Nothing but an exact copy is wanted: the line with "Click Ba prize number 36219" and each line after it in the data below, last line included.

**EXTRACTED MATERIAL**
□ □ □ □ □
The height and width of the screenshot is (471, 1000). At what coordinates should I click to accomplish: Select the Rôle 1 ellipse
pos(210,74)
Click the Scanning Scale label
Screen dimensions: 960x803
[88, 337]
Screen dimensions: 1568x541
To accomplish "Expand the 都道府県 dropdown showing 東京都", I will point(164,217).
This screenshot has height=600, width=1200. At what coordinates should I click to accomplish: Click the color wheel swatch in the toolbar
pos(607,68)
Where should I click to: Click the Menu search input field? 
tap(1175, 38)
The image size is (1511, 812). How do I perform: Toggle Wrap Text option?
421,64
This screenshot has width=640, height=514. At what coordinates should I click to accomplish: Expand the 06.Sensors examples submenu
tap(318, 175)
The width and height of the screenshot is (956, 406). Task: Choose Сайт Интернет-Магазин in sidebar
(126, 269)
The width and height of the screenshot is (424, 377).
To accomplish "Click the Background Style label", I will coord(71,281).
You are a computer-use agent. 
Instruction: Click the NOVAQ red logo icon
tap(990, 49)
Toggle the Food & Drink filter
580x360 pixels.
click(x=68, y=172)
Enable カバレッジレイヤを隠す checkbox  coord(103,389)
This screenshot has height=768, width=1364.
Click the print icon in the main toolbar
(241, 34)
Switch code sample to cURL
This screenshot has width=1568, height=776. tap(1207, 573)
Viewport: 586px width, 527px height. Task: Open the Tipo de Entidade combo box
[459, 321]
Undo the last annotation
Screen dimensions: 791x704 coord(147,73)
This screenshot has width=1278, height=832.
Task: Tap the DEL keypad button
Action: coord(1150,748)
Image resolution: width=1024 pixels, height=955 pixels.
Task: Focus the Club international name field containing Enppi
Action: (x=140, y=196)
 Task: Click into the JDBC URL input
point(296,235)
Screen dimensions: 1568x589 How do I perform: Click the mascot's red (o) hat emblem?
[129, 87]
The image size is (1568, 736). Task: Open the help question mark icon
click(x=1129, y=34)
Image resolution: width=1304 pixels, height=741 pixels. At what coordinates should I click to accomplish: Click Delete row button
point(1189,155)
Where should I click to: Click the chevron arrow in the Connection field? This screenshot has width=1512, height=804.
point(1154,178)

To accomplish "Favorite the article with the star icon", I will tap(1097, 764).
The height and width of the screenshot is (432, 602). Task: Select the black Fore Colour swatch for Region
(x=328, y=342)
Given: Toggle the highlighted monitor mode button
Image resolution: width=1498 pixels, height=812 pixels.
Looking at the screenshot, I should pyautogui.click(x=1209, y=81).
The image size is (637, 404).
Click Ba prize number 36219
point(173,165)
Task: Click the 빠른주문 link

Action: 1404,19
□ □ □ □ □
**OUTPUT OF THE EXERCISE**
Click Ba prize number 36219
point(173,165)
Task: Click the 빠른주문 link

Action: 1404,19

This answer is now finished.